Search
Question: "Wobble" patterns for genome searching using Biostrings
0
3.2 years ago by
fongchunchan30
fongchunchan30 wrote:

Hi,

I've been going through the "Efficient genome searching with Biostrings and the BSgenome data packages" pdf document to get a grasp on how to search for a particular motif in a genome sequence.

Specifically, I am interesting in looking for the RGYW motif. Which actually has a "wobble" (I think this is the correct term) in the positions 1, 3, and 4. So basically, the R position can be either A/G. The Y position can be either C/T, and the W position can be either A/T.

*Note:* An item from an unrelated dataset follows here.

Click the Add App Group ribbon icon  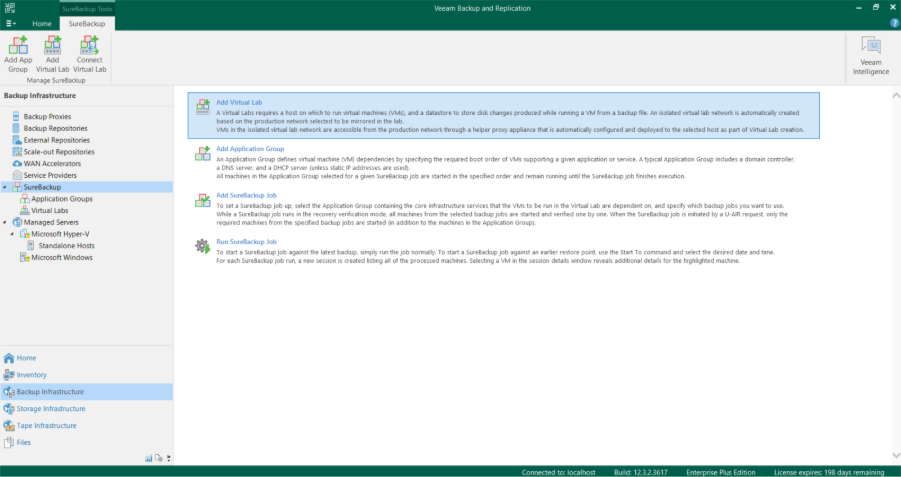click(x=18, y=46)
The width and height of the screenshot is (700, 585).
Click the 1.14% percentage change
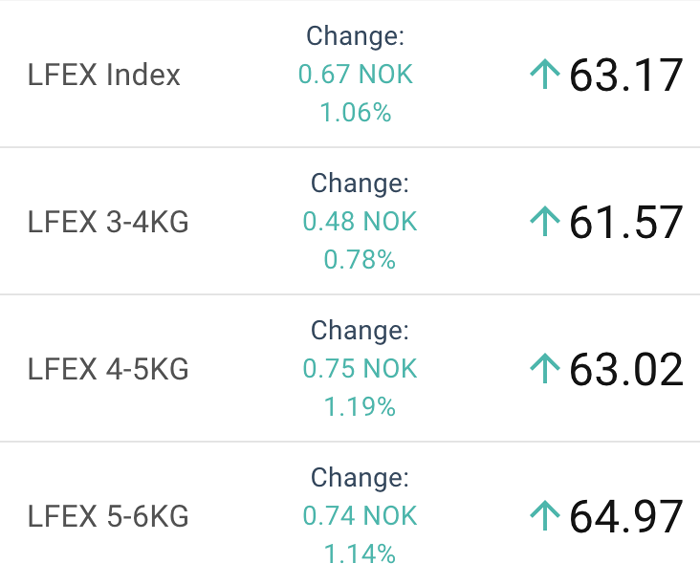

For specifying the pattern, it seems that it has to be an explicit pattern (i.e. AGCA) for a Biostring object. Is there anyway to actually specify the pattern such that a given position could have multiple values? Something like A/GGC/TA/T. The other solution would be to explicit list out all of the patterns (i.e. AGCA, GGCA, etc) to do the searching. But if is there a way to do this "wobble" pattern, then it would be save some time, especially if it is a long pattern.

Fong

modified 3.2 years ago • written 3.2 years ago by fongchunchan30
2
3.2 years ago by
Denali
Steve Lianoglou12k wrote:

In the help page from ?Biostrings::matchPattern, under the description for the fixed parameter, I see:

If TRUE (the default), an IUPAC ambiguity code in the pattern can only match the same code in the subject, and vice versa. If FALSE, an IUPAC ambiguity code in the pattern can match any letter in the subject that is associated with the code, and vice versa. See ?lowlevel-matching for more information.

This should get you what you're after, no?